If you are in a hole, stop digging. The practicality of this logic is natural to most Alaskans, but unfortunately, it hasn’t been for our state’s government. With the climate crisis threatening Alaskans’ very survival, the state continues to actively promote fossil fuel extraction. It’s time for the government to put the shovel down.
It has been two long years since the Alaska Supreme Court heard oral arguments in Sagoonick v. State of Alaska, a case in which I and 15 other young Alaskans are challenging the state’s policy of promoting fossil fuels, contributing to the climate crisis, and threatening our health, safety, and futures in violation of our constitutional rights. Alongside hundreds of other young people watching the court from the benches behind us and online, we made our case on why our claims should go to trial in October 2019 before Justices Daniel Winfree, Craig Stowers, Peter Maassen and Sue Carney.
Since the oral argument, we have waited for a decision on whether Alaska’s courts will be allowed to hear our case. Since then, the state has continued to worsen the climate crisis with its energy policy. Since then, we have seen how the consequences of global crises like the pandemic can ripple through Alaska, isolating our communities. We have been waiting eagerly through all of this, with the hope that the courts will be allowed to hear our case, and perhaps recognize that government policies that worsen the climate crisis directly threaten our constitutional rights.
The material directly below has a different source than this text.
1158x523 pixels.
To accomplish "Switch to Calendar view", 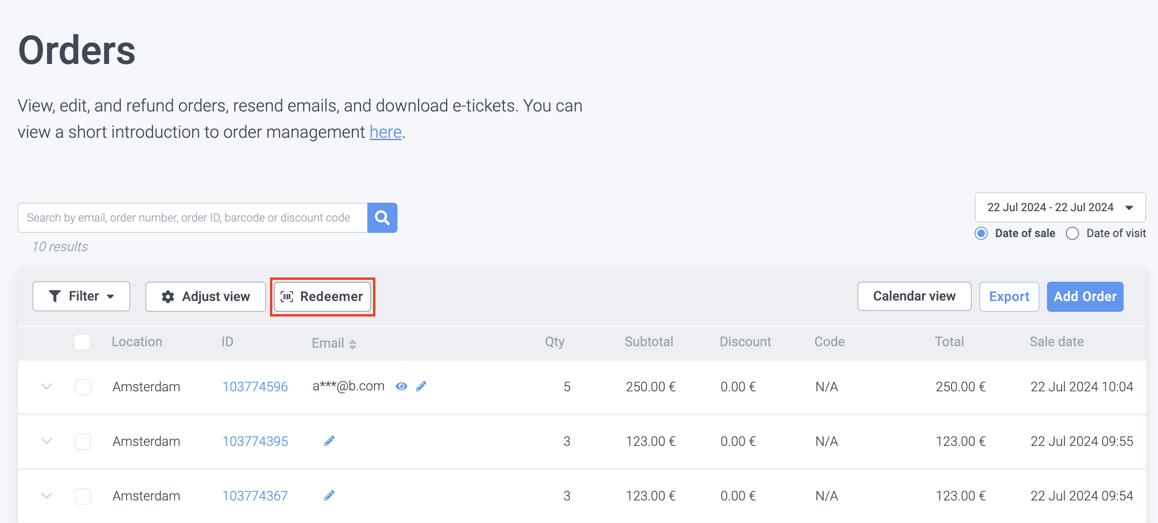I will tap(914, 296).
In these two years, our communities and our futures have continued to be undermined by the changing climate. Growing ecosystem disruption in the oceans is causing the stock of king salmon in the Yukon River to dwindle, hurting villages that have depended on them for generations. More and more communities are having to face the fact that dangerous wildfires are becoming a more frequent part of our lives. The latest IPCC report makes it clear: The transition off of fossil fuels must begin immediately to prevent even more catastrophic change and preserve a livable future.
Throughout our entire lives, and continuing today, our state government has continued to actively worsen the climate crisis as a matter of official state policy.
I am 24, the oldest plaintiff in Sagoonick. Alaska’s energy policy throughout my life has been characterized by the stubborn promotion of fossil fuels in the face of science and in spite of the known threats to the lives, health and safety of my generation and future generations. Even just within these past two years, the state has maintained an insistence on foolish and harmful projects like ANWR at a time when continuing fossil fuel development threatens to put us over the brink of climate destruction.
Yet there is hope. Around the world courts are stepping up, hearing cases about the climate crisis. In Montana, as in Sagoonick, 16 youth plaintiffs are suing the state for violating their constitutional rights through a state policy of promoting fossil fuels. Last month, they secured an important victory when Judge Kathy Seeley denied the state’s attempt to prevent their case, Held v. State of Montana, from proceeding to trial. Throughout the world — in Germany, the Netherlands, Australia, France, and other countries — courts are recognizing their authority and obligation to declare whether government conduct relative to the climate crisis violates youth’s fundamental rights.
The past two years have made it clear: Our state government will stick to policies that worsen the climate crisis in spite of the consequences for our generation of Alaskans. The only thing that will compel our state to stop actively worsening the crisis is a declaration of our constitutional rights.
Griffin Plush, from Seward, serves on the board of The Alaska Center, having first gotten involved with the organization as an organizer with Alaska Youth for Environmental Action (AYEA).